Sob quais influências se construiu o pensamento teórico acerca do jornalismo e da reportagem no Brasil?

Essa foi outra curiosidade minha. Durante meu tempo na faculdade era comum a gente estudar autores estrangeiros, falar do jornalismo que se fazia nos Estados Unidos e muito pouco se falava dos autores brasileiros. Então fui procurar quem tinha sido o “guru“ de cada época. Foi um trabalho muito legal porque acabei encontrando autores incríveis, com pensamentos muito originais sobre o jornalismo, como, por exemplo, Celso Kelly, que chegou a escrever uma teoria estética para o jornalismo, e Antônio Olinto, que é uma preciosidade. Ele diz: o jornalista tem que ser como o artista, que mantem intacta em si a capacidade de sentir e transmitir sentimentos estranhamente verdadeiros. Não é bárbaro? Agora, é claro, o jornalismo brasileiro pós-1950 se constituiu hegemonicamente como cópia do jornalismo estadunidense. Os autores mais originais ficaram à margem e não é sem razão que são praticamente desconhecidos nos cursos de jornalismo hoje. Por exemplo, o chamado “novo jornalismo“, incensado como um jeito de narrar nascido nos EUA, já era uma prática aqui no Brasil bem antes de surgir por lá. Pode-se ver esses textos intimistas e impressionistas na revista O Cruzeiro. São as coisas do nosso colonialismo mental. Infelizmente o jornalismo que se pratica no Brasil – na maioria dos veículos – segue sendo uma cópia mal aparada do jornalismo estadunidense. Uma pena. Temos uma linda história e bons teóricos, como é o caso do Adelmo Genro, que, a meu ver, é o que há de mais original na discussão do fazer jornalístico. Um autor para ser estudado à exaustão.
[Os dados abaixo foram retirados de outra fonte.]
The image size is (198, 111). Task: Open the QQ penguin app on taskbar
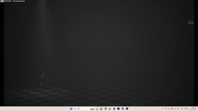[x=105, y=109]
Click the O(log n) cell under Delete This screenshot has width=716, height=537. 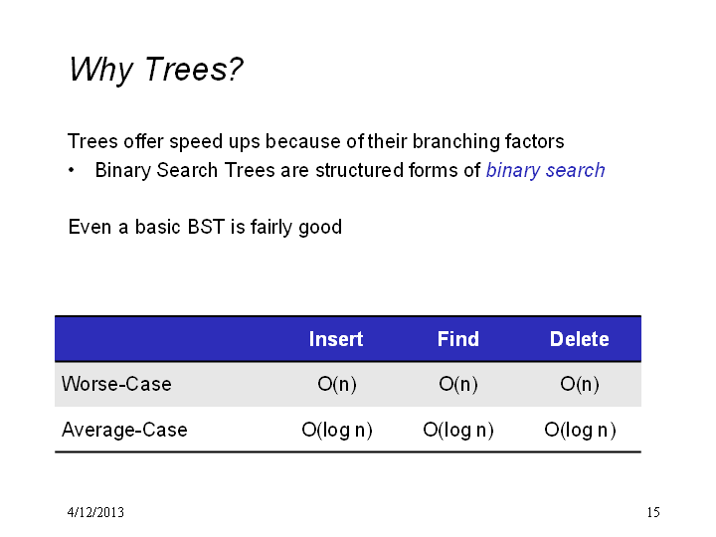pyautogui.click(x=580, y=431)
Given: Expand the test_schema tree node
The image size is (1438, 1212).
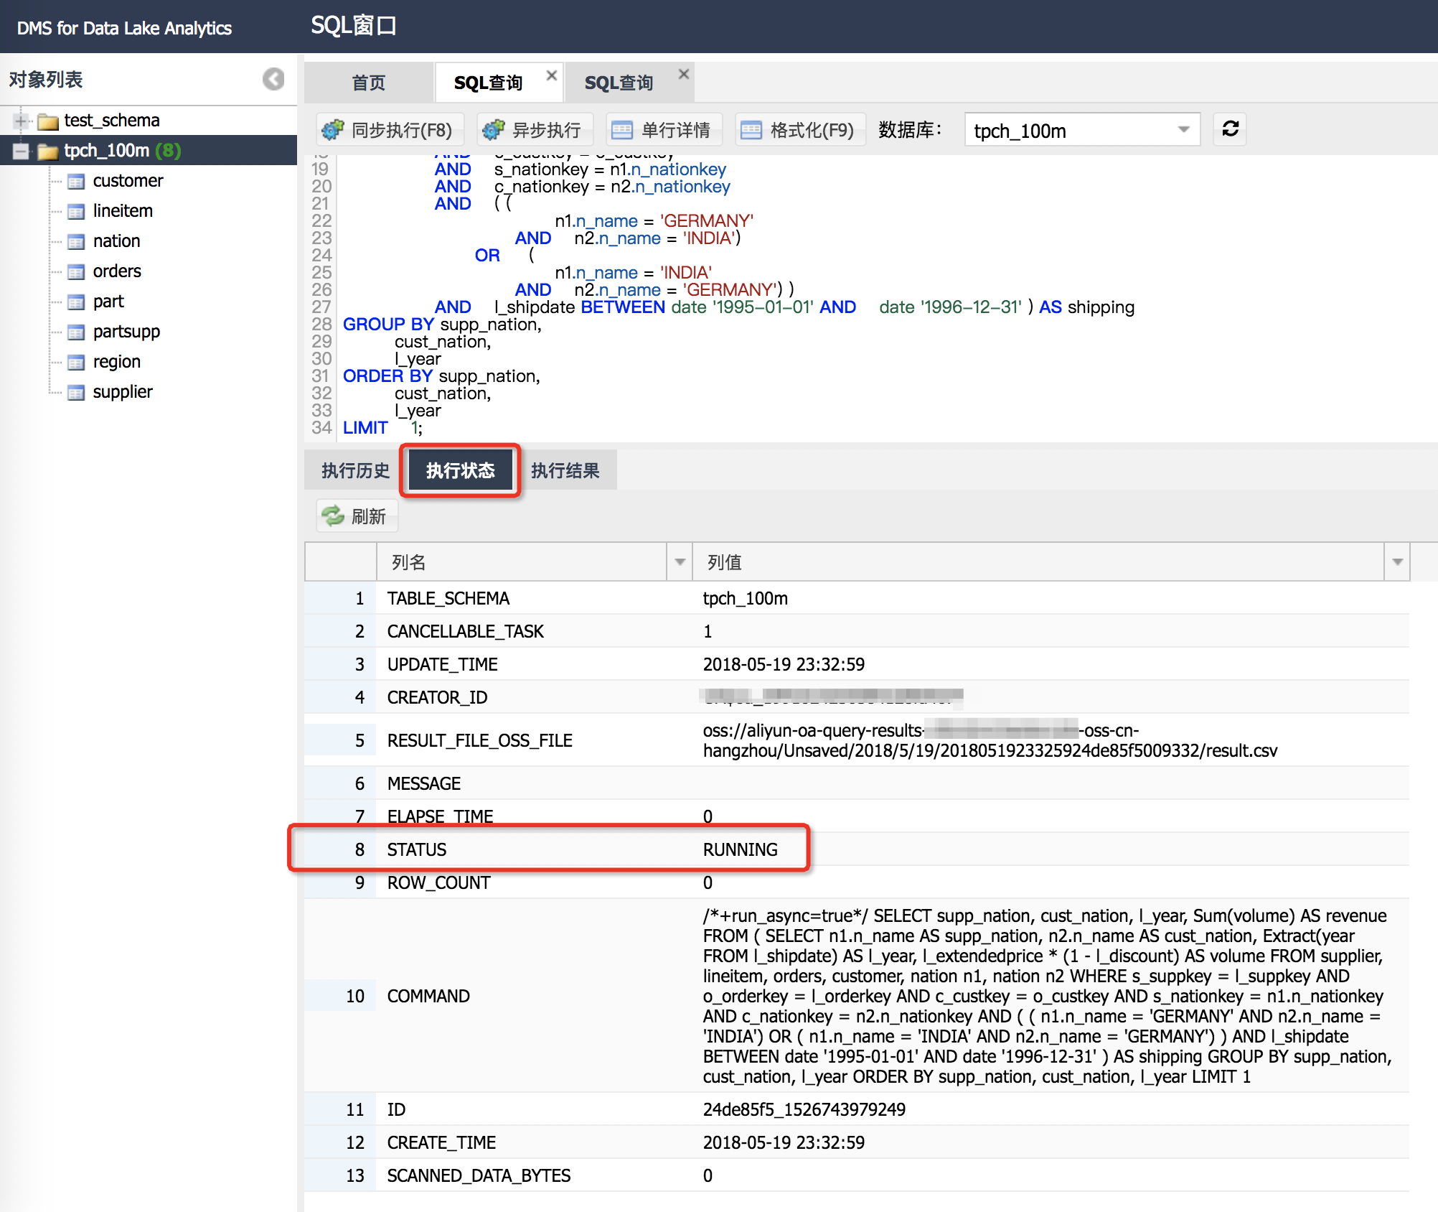Looking at the screenshot, I should tap(21, 121).
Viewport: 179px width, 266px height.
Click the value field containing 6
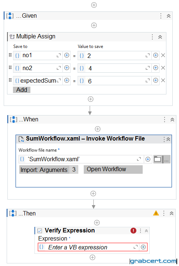114,80
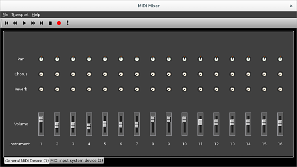The height and width of the screenshot is (167, 297).
Task: Click the skip to end icon
Action: click(x=41, y=23)
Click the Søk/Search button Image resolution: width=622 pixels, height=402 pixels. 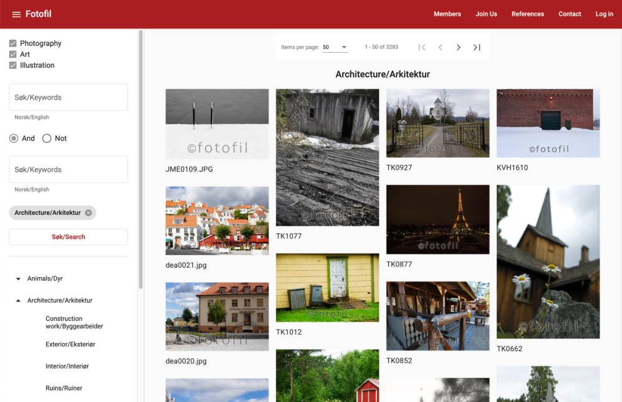[68, 237]
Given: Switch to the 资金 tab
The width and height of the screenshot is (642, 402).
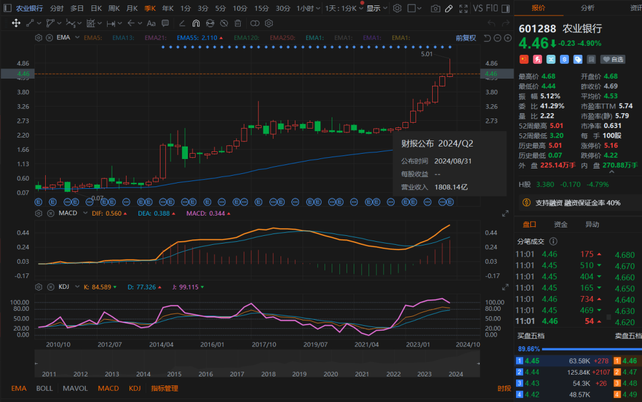Looking at the screenshot, I should click(x=560, y=225).
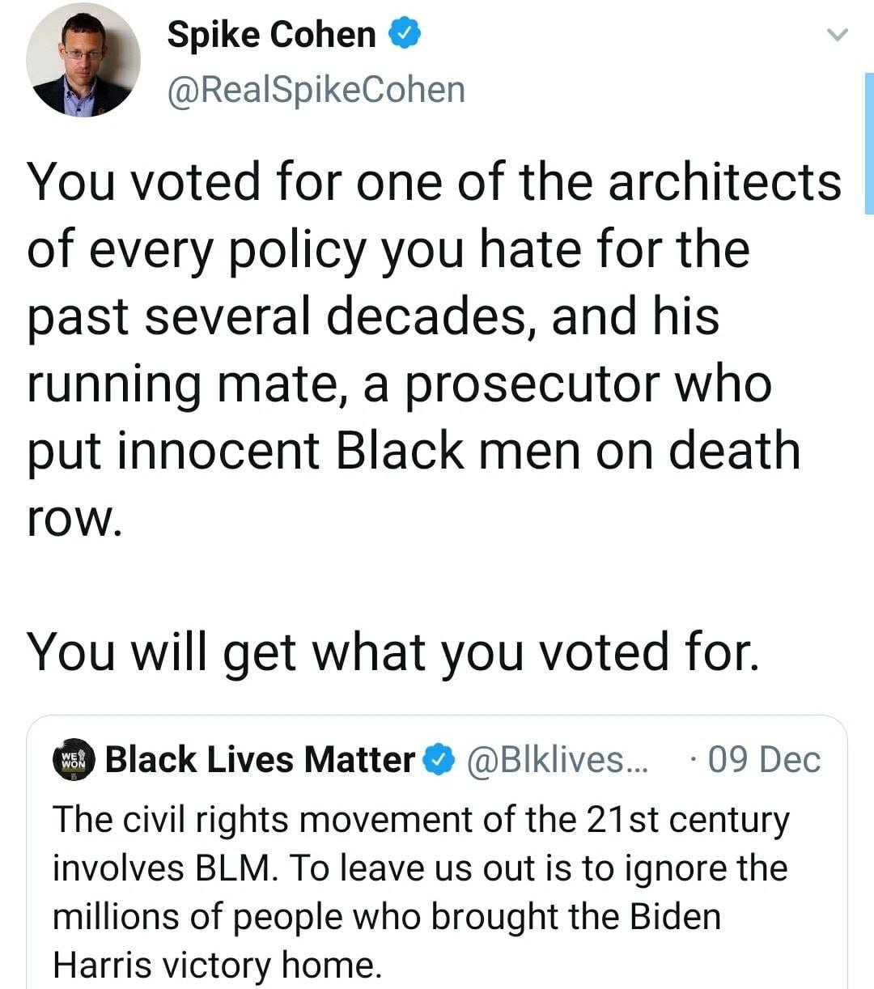
Task: Click the word "prosecutor" in the tweet
Action: click(x=532, y=384)
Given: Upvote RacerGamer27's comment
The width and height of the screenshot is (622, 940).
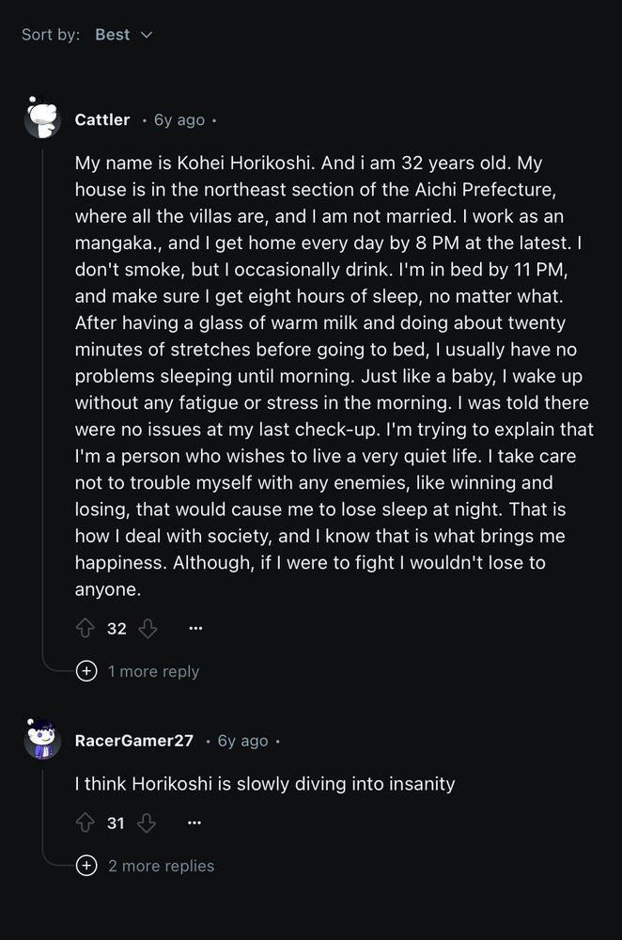Looking at the screenshot, I should click(x=86, y=823).
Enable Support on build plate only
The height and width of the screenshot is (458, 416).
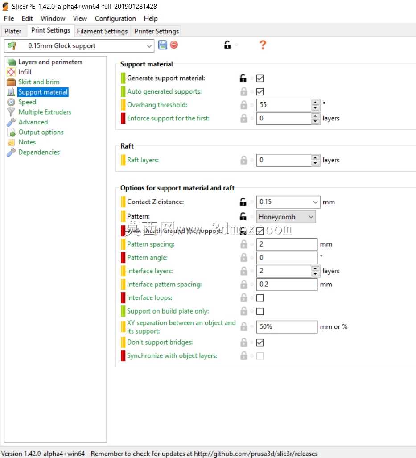coord(259,311)
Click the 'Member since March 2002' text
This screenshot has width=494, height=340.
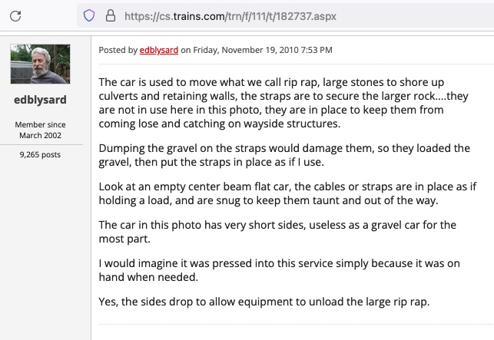pos(40,130)
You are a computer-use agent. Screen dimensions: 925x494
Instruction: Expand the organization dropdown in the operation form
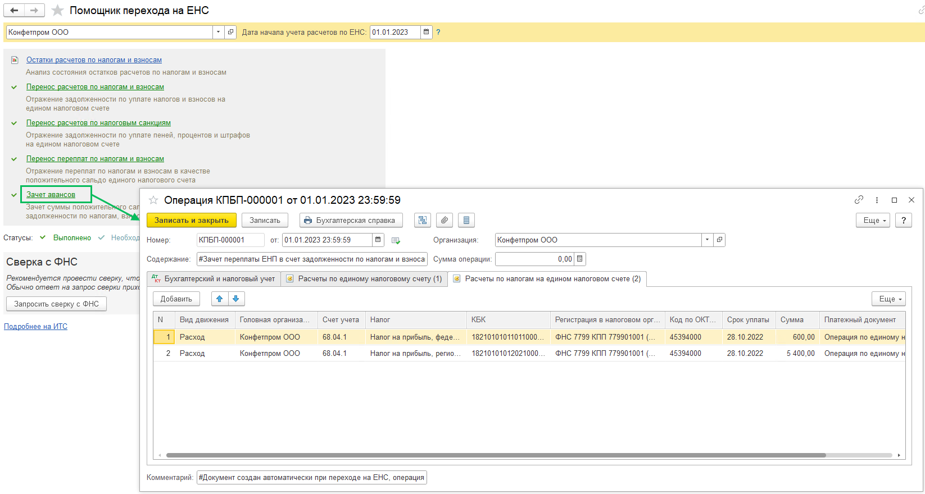pyautogui.click(x=707, y=240)
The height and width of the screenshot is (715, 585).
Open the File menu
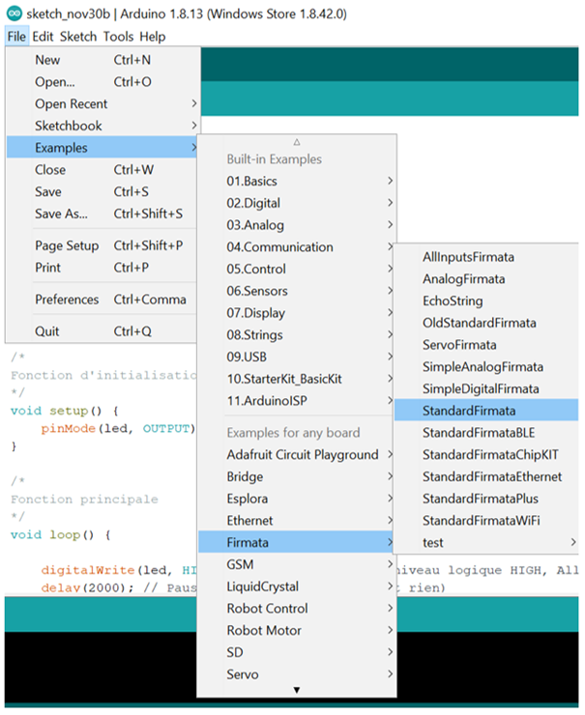(16, 37)
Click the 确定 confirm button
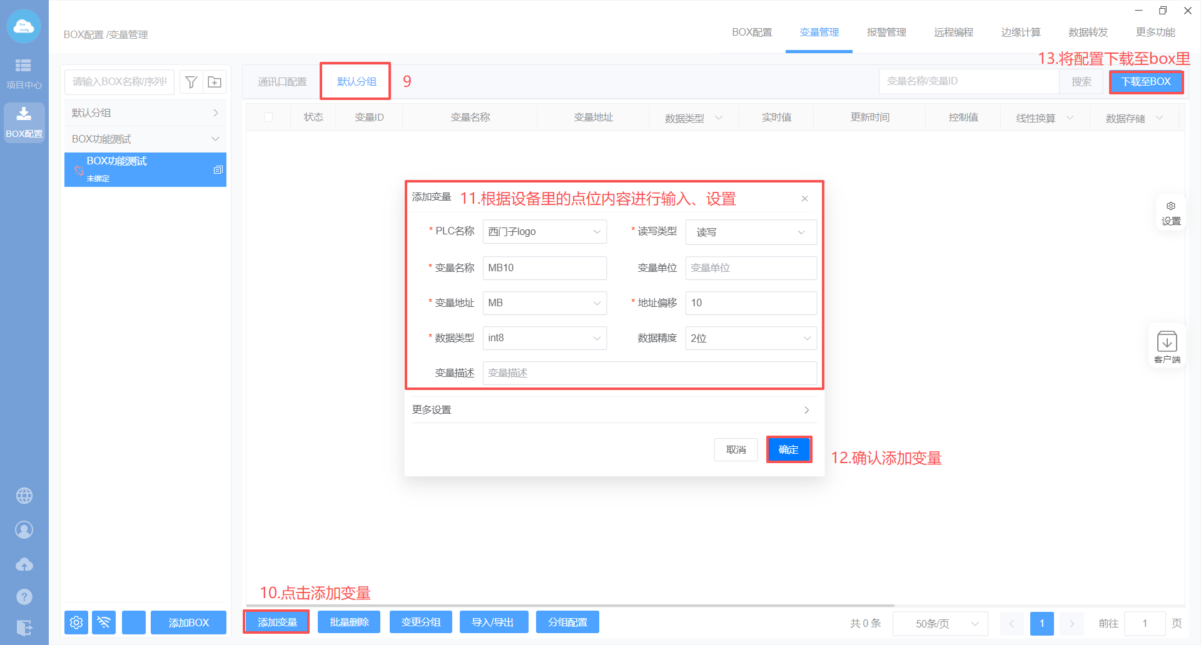The image size is (1201, 645). pos(788,449)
No caso específico da revista Veja, que mudanças editoriais e utópicas percebe ao longo do tempo?

A Veja é um caso de autofagia (de uma empresa) em nome de um modelo de mundo. Explico. Ela nasce nos anos 1970 dentro da mesma editora que fazia a Realidade, que era uma beleza de revista, com reportagens incríveis. E ela vem para implantar no Brasil um estilo de jornalismo que assomava nos Estados Unidos. Essa coisa insossa de informação sem contexto, e que não é uma ação sem sentido. Ela é parte de um modo de ser e estar no mundo. Escrever como se estivesse informando, mas sem na verdade informar. A Veja entrou no mercado e matou a Realidade, que era o jornalismo de profundidade, que levava ao pensamento, ao questionamento. A mesma empresa mata uma revista boa para que a revista ruim pudesse começar a atuar como a usina ideológica de um modelo que se queria para o Brasil. Foi um projeto utópico (distópico) da classe dominante. Trazer a “modernidade“ e emburrecer as pessoas. Encurtam os textos, tiram o contexto, passam a doutrinar. Já não era mais jornalismo. Basta ver o que é a Veja hoje: uma máquina de propaganda da distopia da direita brasileira. Jornalismo ali é coisa rara. Quando aparece é obra solitária de algum jornalista.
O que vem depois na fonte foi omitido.